## Given instruction
Render every line of the material below as a JSON list of strings, one string per line, omitting blank lines.

Item-finding records

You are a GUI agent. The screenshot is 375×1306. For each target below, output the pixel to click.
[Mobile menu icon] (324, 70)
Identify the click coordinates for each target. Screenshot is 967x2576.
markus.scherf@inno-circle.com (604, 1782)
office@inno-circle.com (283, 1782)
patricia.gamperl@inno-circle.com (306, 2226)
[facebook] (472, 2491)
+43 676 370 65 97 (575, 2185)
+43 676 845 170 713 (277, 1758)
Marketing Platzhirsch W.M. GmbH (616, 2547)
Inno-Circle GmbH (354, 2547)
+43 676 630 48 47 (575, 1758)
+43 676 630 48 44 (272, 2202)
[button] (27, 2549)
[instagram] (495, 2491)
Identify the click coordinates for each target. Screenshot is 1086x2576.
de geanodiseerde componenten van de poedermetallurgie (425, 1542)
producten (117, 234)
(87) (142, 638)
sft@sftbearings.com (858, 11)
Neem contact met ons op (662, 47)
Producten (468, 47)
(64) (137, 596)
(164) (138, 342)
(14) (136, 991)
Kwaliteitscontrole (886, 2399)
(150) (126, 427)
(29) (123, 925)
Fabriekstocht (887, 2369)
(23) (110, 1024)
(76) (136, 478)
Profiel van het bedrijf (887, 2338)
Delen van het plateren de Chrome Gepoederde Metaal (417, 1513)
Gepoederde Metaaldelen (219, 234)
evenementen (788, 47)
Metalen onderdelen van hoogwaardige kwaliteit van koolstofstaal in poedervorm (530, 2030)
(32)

## Answer for this exercise
[
  "You are a GUI agent. The screenshot is 375×1306. For each target below, output the pixel to click.",
  "[Mobile menu icon] (324, 70)",
  "Identify the click coordinates for each target. Screenshot is 967x2576.",
  "markus.scherf@inno-circle.com (604, 1782)",
  "office@inno-circle.com (283, 1782)",
  "patricia.gamperl@inno-circle.com (306, 2226)",
  "[facebook] (472, 2491)",
  "+43 676 370 65 97 (575, 2185)",
  "+43 676 845 170 713 (277, 1758)",
  "Marketing Platzhirsch W.M. GmbH (616, 2547)",
  "Inno-Circle GmbH (354, 2547)",
  "+43 676 630 48 47 (575, 1758)",
  "+43 676 630 48 44 (272, 2202)",
  "[button] (27, 2549)",
  "[instagram] (495, 2491)",
  "Identify the click coordinates for each target. Screenshot is 1086x2576.",
  "de geanodiseerde componenten van de poedermetallurgie (425, 1542)",
  "producten (117, 234)",
  "(87) (142, 638)",
  "sft@sftbearings.com (858, 11)",
  "Neem contact met ons op (662, 47)",
  "Producten (468, 47)",
  "(64) (137, 596)",
  "(164) (138, 342)",
  "(14) (136, 991)",
  "Kwaliteitscontrole (886, 2399)",
  "(150) (126, 427)",
  "(29) (123, 925)",
  "Fabriekstocht (887, 2369)",
  "(23) (110, 1024)",
  "(76) (136, 478)",
  "Profiel van het bedrijf (887, 2338)",
  "Delen van het plateren de Chrome Gepoederde Metaal (417, 1513)",
  "Gepoederde Metaaldelen (219, 234)",
  "evenementen (788, 47)",
  "Metalen onderdelen van hoogwaardige kwaliteit van koolstofstaal in poedervorm (530, 2030)",
  "(32)"
]